People v. Phillips
64 Cal.2d 524, 414 P.2d 553 (1966)
- At the hospital, the parents of a child with cancer were told that surgery was the only effective treatment. However, Phillips (a chiropractor), convinced the parents that he could cure the child.
- Phillips was a fraud and a quack. He charged the parents for his useless ‘treatments’ and the child died.
- Phillips was arrested and charged with felony murder.
- Felony murder is described as an inadvertent killing that occurs during the commission of another crime.
- At Trial, the Judge instructed the jury that Phillips was guilty of second-degree murder if they found he had committed the felony of grand theft, and that the child died as a proximate result.
- The Trial Court found Phillips guilty of second-degree murder. He appealed.
- The California Supreme Court reversed and remanded for a new trial.
- The California Supreme Court found that felony murder was only applicable to felonies that were “inherently dangerous to life and health.”
- In this case, Phillips was accused of theft by deception, which is not a crime that normally gets people killed.
- See Regina v. Serne (16 Cox Crim.Cas. 311 (1887)).
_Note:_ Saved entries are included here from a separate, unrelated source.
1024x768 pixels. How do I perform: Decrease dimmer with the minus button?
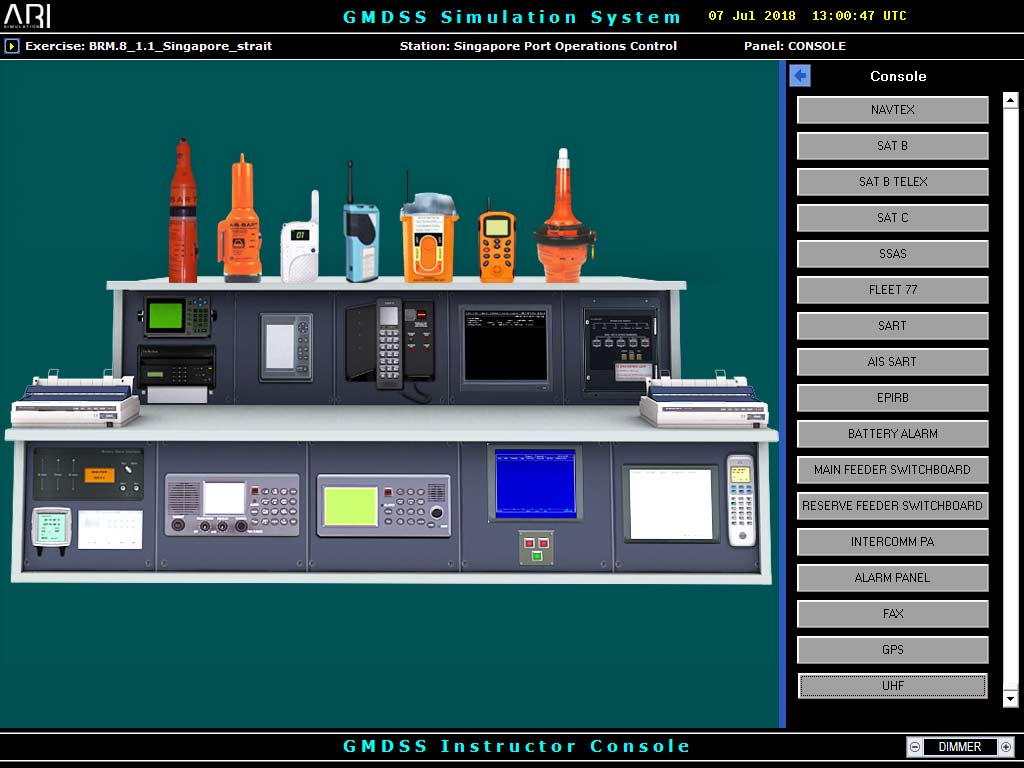click(x=915, y=747)
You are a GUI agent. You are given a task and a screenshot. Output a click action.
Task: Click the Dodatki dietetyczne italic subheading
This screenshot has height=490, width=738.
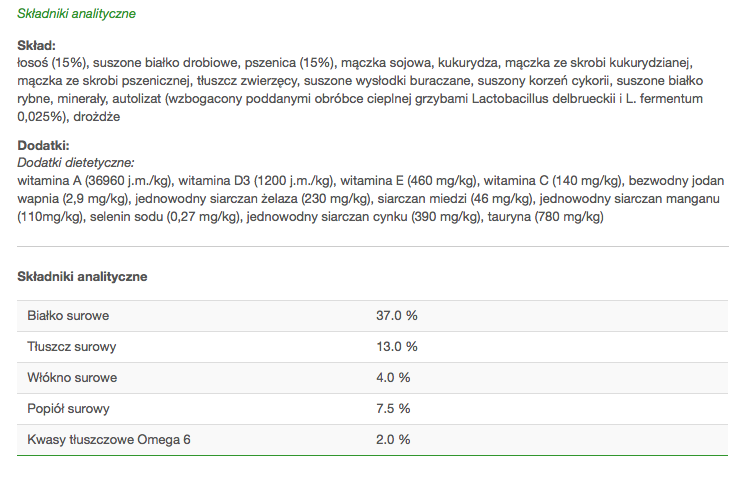tap(76, 163)
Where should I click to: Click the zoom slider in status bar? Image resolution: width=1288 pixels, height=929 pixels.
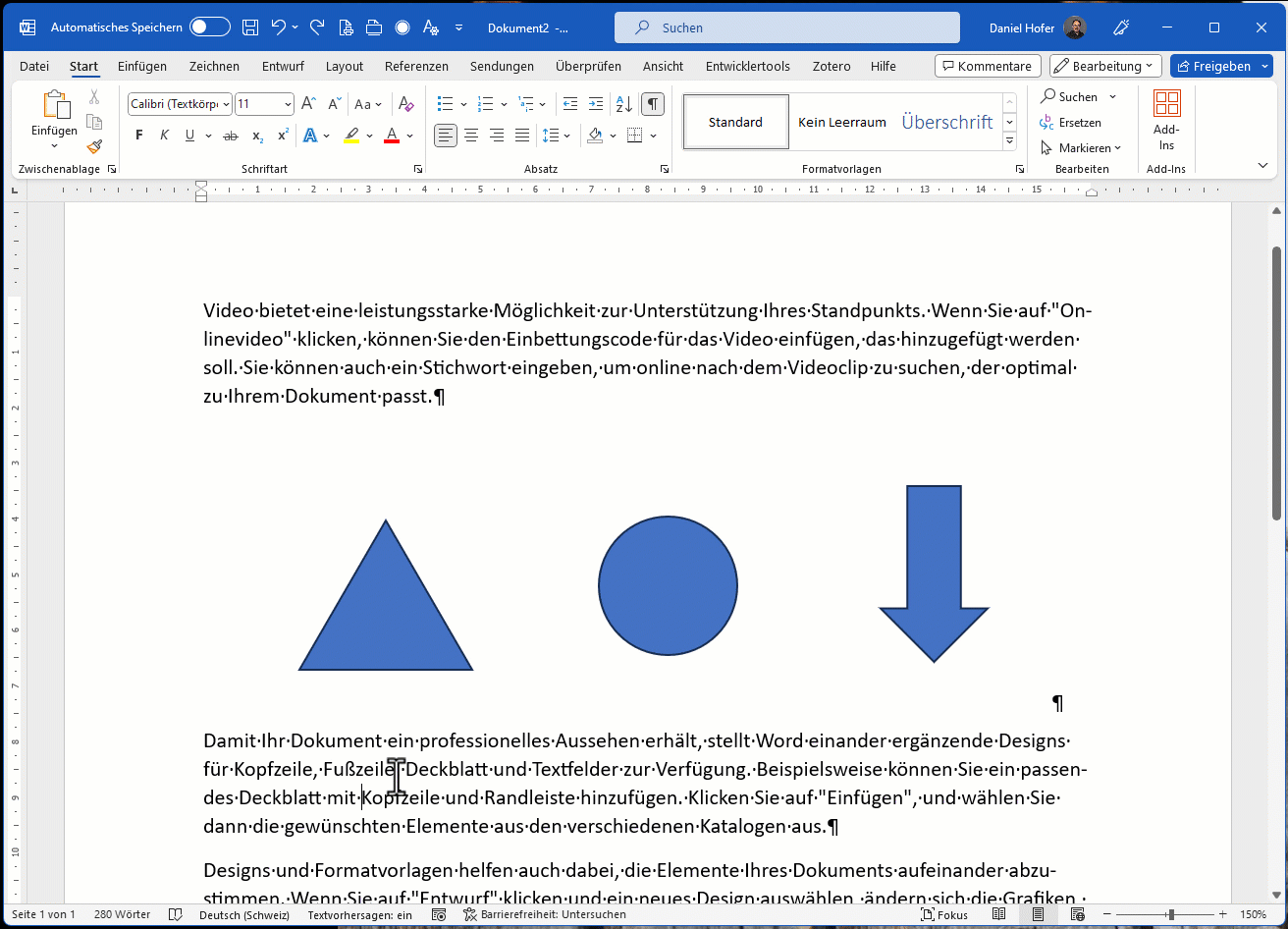(x=1170, y=915)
- The Court found that felony murder is really a strict liability offense, and removes the requirement that Phillips had malice. Therefore it should only be applicable to cases in which the defendant was accused of a crime likely to cause death.
- On remand, the prosecution argued that malice was established because of Phillips conscious disregard of the risk to the child. (aka depraved indifference).
- Phillips was convicted of second-degree murder in the new trial.